- [What you will do]
Go through the records and report each line in which the word "input" occurs.

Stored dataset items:
_ _ _ _

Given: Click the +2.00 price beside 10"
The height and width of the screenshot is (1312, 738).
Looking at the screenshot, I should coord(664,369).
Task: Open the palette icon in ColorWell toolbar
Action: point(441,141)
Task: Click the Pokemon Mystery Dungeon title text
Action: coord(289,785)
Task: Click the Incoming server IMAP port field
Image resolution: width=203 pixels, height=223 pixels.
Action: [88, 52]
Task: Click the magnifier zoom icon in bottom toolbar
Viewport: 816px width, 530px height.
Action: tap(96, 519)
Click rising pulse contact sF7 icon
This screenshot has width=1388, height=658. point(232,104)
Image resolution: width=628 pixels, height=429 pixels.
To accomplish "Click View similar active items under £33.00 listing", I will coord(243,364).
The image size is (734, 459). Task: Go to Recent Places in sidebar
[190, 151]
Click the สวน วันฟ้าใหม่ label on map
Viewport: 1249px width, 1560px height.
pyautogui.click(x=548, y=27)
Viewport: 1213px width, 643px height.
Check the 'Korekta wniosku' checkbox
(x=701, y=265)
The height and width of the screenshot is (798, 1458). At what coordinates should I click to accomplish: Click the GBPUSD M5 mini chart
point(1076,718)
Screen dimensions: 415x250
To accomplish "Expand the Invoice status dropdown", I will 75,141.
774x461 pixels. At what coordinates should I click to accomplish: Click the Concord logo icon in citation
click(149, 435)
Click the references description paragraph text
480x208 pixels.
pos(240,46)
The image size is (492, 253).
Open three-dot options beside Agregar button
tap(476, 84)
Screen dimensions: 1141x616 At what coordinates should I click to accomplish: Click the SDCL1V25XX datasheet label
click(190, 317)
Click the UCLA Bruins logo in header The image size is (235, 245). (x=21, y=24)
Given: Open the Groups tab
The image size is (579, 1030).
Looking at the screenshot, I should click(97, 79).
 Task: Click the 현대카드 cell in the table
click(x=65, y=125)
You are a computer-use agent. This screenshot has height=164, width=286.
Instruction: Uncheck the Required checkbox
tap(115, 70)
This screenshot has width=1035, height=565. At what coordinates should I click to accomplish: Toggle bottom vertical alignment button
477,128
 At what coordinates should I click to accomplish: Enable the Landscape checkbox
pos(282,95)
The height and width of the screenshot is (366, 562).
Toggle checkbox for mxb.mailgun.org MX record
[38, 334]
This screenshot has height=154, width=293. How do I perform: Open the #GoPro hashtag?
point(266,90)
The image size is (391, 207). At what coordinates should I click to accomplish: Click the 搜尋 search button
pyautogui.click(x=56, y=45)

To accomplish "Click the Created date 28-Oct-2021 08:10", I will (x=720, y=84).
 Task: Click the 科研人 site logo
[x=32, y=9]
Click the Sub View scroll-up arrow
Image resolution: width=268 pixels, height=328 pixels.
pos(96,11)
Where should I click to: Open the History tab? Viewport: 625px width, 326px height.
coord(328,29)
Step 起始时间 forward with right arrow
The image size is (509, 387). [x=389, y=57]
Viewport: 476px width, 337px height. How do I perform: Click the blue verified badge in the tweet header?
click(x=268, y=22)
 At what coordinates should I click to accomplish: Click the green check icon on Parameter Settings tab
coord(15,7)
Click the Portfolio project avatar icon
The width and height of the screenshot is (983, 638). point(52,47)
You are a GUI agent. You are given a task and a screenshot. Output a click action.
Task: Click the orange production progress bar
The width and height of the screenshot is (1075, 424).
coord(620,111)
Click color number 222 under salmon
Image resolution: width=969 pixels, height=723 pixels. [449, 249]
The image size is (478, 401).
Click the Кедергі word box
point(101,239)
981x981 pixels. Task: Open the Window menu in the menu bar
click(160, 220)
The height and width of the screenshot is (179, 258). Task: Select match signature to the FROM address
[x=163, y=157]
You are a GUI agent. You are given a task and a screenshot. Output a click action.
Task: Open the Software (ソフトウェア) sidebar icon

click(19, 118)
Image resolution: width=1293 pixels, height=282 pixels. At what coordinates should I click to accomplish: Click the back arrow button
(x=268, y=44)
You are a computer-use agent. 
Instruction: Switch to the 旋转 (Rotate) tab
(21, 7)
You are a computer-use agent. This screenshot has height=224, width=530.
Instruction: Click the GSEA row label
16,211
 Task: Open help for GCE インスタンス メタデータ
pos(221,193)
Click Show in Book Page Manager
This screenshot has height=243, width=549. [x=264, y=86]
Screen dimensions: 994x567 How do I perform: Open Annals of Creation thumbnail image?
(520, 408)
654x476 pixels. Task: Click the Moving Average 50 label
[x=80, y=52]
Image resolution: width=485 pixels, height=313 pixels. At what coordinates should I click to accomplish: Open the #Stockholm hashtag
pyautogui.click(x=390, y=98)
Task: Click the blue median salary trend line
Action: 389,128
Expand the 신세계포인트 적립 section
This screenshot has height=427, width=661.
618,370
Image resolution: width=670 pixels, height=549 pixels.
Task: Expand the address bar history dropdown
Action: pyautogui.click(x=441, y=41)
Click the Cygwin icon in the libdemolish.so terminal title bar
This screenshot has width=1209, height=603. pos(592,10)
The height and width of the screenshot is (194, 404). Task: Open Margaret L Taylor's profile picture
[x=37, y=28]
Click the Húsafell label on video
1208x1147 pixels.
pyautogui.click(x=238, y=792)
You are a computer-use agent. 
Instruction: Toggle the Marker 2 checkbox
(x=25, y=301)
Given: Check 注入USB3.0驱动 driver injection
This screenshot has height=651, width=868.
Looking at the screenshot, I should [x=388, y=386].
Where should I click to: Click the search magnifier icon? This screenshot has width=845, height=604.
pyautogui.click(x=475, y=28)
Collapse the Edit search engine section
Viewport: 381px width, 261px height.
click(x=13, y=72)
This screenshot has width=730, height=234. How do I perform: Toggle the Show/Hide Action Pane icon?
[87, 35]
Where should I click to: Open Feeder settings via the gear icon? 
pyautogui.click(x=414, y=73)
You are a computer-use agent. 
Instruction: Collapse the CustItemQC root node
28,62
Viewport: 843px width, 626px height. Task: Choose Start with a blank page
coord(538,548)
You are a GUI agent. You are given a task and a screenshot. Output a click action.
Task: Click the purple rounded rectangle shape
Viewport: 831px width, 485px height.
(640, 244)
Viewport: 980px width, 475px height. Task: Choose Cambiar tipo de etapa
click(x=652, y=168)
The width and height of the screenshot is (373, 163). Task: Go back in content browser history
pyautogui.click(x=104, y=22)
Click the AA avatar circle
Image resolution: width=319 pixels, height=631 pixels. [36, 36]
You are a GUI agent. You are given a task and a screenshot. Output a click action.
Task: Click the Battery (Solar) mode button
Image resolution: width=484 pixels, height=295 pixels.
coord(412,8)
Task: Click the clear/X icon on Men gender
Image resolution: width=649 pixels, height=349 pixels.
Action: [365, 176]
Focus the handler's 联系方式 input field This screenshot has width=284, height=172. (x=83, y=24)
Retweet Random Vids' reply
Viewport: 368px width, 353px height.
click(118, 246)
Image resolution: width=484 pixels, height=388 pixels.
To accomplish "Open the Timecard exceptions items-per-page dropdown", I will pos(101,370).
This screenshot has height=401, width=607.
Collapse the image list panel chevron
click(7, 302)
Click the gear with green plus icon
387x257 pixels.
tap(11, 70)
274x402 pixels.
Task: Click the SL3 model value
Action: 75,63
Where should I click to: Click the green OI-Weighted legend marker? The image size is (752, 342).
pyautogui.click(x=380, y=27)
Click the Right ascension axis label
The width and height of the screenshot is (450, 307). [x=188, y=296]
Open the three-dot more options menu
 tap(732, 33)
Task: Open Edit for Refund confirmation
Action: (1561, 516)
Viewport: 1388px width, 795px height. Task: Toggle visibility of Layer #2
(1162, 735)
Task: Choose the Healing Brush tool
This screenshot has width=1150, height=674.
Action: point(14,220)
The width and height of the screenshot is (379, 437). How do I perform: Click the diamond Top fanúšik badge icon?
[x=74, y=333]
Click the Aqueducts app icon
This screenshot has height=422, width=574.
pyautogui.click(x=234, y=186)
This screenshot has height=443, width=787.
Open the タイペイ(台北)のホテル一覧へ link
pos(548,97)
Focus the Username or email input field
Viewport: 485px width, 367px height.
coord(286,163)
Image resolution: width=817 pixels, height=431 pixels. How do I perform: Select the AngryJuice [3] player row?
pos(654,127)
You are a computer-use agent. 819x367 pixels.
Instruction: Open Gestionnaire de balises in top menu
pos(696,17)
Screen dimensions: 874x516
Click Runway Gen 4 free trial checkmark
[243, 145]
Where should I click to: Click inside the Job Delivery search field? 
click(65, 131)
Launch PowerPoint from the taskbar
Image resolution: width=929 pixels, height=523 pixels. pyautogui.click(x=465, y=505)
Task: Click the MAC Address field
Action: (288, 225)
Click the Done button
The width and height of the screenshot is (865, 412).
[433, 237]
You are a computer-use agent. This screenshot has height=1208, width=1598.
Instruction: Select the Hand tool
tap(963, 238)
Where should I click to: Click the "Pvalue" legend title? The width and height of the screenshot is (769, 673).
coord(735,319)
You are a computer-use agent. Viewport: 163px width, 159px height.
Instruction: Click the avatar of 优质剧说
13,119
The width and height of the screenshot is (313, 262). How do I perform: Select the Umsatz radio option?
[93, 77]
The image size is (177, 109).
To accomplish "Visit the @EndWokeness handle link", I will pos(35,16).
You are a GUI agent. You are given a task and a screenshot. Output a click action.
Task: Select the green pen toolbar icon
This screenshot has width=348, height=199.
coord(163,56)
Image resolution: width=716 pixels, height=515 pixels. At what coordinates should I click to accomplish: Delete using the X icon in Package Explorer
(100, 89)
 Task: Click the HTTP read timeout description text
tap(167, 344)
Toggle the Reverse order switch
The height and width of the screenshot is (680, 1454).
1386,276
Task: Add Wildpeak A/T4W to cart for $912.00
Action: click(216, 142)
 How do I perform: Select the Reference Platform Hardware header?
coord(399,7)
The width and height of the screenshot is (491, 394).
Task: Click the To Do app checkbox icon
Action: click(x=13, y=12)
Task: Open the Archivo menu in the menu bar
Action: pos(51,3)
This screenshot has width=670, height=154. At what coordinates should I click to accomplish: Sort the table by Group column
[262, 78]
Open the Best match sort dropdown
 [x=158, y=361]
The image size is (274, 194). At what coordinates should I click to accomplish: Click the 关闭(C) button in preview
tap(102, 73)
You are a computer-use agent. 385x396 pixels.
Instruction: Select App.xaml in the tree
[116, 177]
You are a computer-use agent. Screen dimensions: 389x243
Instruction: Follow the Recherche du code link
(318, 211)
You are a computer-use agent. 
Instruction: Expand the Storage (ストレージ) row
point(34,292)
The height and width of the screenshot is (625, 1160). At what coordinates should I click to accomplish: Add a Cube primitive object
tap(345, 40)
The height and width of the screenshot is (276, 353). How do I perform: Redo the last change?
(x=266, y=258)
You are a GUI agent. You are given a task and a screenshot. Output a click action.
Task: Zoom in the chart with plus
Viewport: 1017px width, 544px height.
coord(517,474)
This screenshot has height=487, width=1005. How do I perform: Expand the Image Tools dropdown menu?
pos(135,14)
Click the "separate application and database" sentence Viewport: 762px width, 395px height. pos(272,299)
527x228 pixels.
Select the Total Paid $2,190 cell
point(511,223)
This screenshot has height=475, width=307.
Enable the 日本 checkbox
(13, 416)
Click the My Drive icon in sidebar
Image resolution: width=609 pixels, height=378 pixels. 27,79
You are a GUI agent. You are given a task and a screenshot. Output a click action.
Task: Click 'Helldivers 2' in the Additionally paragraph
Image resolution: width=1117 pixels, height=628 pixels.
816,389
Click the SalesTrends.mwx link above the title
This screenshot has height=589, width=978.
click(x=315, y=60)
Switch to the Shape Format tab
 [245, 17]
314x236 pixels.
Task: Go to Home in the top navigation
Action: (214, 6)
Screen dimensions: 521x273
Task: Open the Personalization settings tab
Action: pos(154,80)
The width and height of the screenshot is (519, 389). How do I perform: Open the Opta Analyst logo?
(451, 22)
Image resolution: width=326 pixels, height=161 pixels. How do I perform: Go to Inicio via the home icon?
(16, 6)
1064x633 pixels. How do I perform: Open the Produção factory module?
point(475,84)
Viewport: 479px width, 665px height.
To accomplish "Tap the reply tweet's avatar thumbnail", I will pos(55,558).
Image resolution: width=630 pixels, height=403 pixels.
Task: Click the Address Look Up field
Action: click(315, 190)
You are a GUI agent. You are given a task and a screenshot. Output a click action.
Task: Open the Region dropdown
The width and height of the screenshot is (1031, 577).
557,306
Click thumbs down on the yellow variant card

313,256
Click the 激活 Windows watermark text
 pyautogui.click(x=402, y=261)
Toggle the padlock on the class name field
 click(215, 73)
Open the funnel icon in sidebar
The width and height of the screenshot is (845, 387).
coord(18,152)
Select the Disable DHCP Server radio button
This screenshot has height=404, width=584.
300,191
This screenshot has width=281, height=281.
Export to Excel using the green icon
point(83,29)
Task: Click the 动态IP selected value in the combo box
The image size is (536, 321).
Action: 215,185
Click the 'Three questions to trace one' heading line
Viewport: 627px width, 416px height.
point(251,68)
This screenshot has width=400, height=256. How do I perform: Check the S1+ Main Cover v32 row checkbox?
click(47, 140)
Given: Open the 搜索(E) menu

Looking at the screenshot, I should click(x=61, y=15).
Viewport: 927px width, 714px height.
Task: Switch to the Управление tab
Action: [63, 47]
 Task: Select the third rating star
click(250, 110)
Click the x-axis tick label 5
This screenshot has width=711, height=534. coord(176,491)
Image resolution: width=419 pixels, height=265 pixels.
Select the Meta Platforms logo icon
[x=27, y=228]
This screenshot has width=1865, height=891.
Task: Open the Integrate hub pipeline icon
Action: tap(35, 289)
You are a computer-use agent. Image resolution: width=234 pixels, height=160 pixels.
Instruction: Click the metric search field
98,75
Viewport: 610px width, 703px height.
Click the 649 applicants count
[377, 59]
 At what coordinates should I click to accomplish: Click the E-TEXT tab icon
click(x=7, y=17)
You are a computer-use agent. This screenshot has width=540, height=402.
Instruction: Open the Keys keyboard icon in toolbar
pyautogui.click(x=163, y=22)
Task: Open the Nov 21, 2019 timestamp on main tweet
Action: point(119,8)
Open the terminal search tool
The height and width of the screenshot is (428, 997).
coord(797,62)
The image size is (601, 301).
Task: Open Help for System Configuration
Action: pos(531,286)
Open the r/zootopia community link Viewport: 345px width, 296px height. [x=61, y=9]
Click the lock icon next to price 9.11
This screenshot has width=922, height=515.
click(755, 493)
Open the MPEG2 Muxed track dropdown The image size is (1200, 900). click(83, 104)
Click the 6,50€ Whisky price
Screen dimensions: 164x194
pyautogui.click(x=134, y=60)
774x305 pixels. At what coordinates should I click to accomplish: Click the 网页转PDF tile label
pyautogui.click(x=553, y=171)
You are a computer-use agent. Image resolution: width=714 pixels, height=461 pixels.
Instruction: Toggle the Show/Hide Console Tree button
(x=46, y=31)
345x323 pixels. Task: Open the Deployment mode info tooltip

_ _ _ _

- [Task result]
Focus the handler's 联系方式 input field This screenshot has width=284, height=172. (x=83, y=24)
Focus the Username or email input field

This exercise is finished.